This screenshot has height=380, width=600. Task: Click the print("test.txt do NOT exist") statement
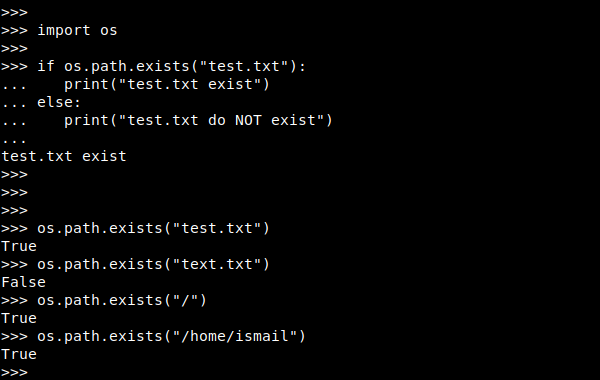tap(198, 120)
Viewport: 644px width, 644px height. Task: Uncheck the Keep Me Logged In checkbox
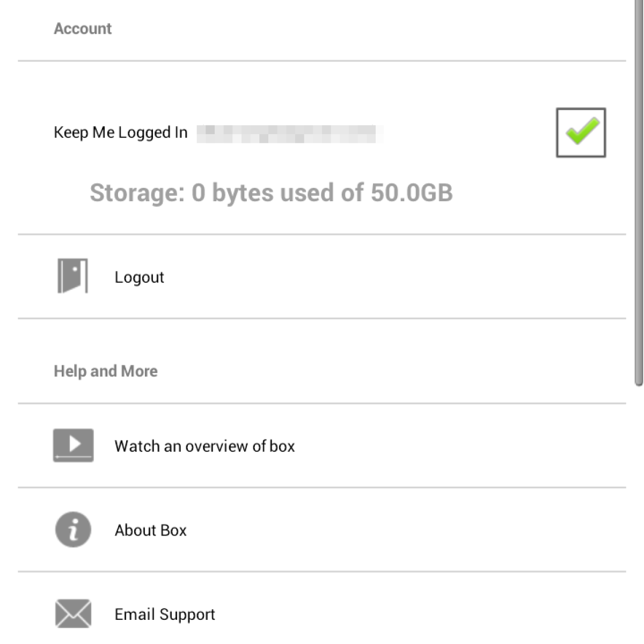(x=581, y=133)

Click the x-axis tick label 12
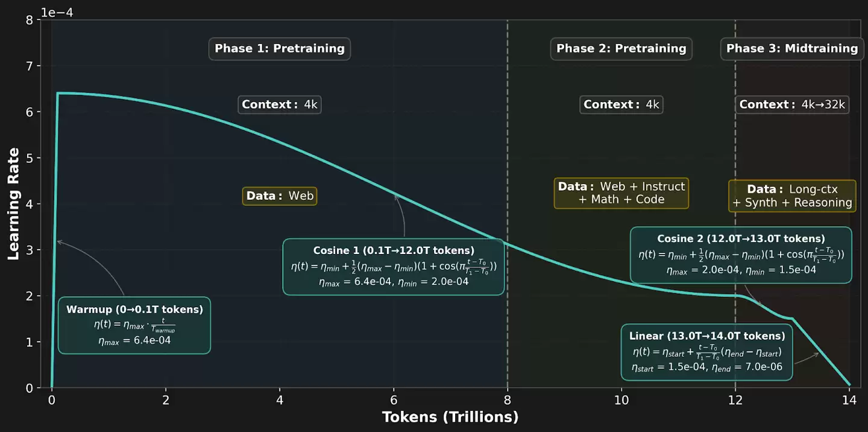(x=735, y=401)
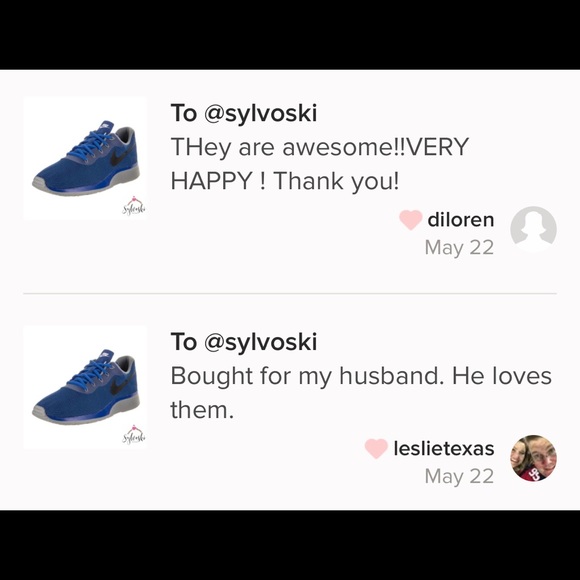This screenshot has height=580, width=580.
Task: Click the Nike swoosh on the bottom shoe
Action: (119, 387)
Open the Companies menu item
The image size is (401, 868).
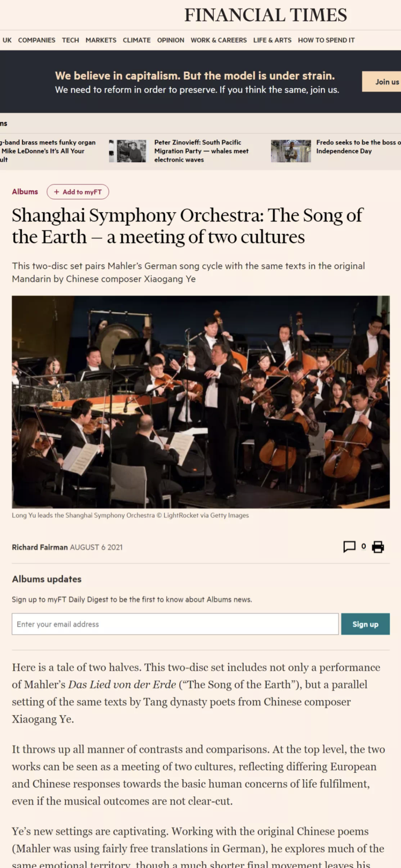point(36,40)
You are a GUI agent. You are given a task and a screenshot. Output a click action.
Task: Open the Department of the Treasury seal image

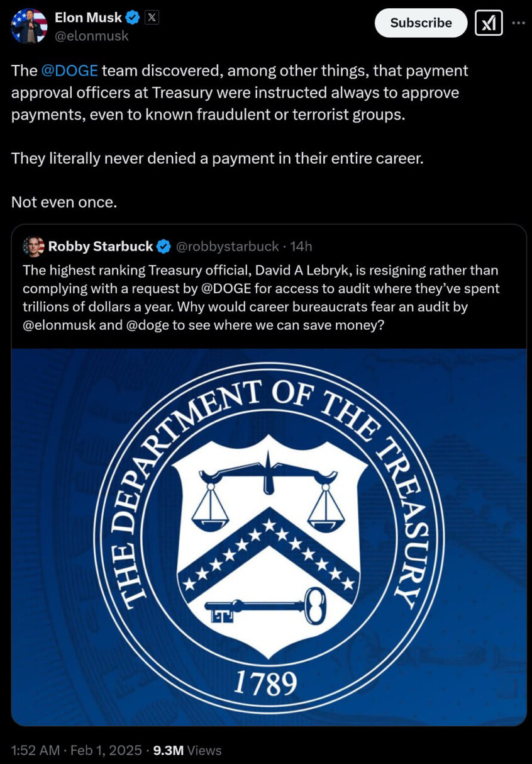pyautogui.click(x=269, y=537)
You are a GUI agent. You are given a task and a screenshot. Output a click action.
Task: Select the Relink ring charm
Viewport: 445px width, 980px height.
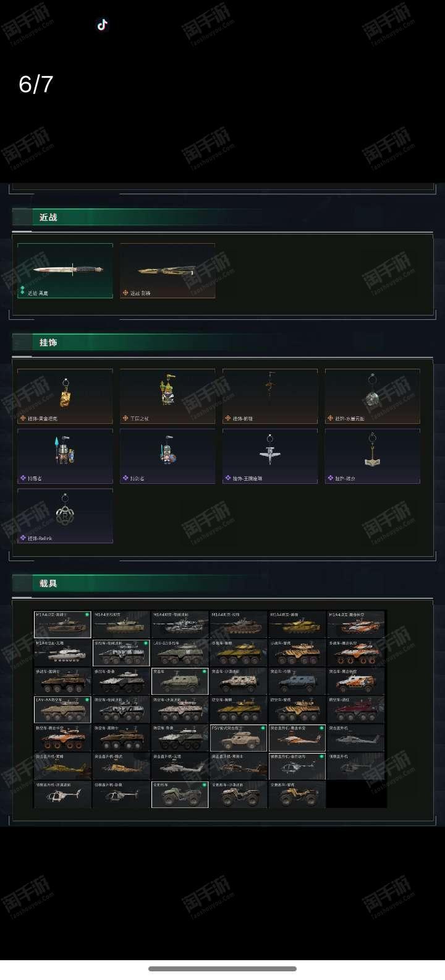[x=65, y=516]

- - -

- PROBLEM TO WORK ON -
Your task is an exact transcription of all the data, minus the pictures.

- ANSWER SPACE -
This screenshot has height=380, width=600. Task: Click the print("test.txt do NOT exist") statement
tap(198, 120)
Viewport: 644px width, 644px height. Task: Uncheck the Keep Me Logged In checkbox
(x=581, y=133)

Click the x-axis tick label 12
(x=735, y=401)
This screenshot has height=580, width=580.
Task: Click the Nike swoosh on the bottom shoe
Action: (119, 387)
Open the Companies menu item
The image size is (401, 868).
point(36,40)
You are a GUI agent. You are given a task and a screenshot. Output a click action.
Task: Open the Department of the Treasury seal image

pyautogui.click(x=269, y=537)
You are a GUI agent. You are given a task and a screenshot. Output a click action.
Task: Select the Relink ring charm
Viewport: 445px width, 980px height.
[x=65, y=516]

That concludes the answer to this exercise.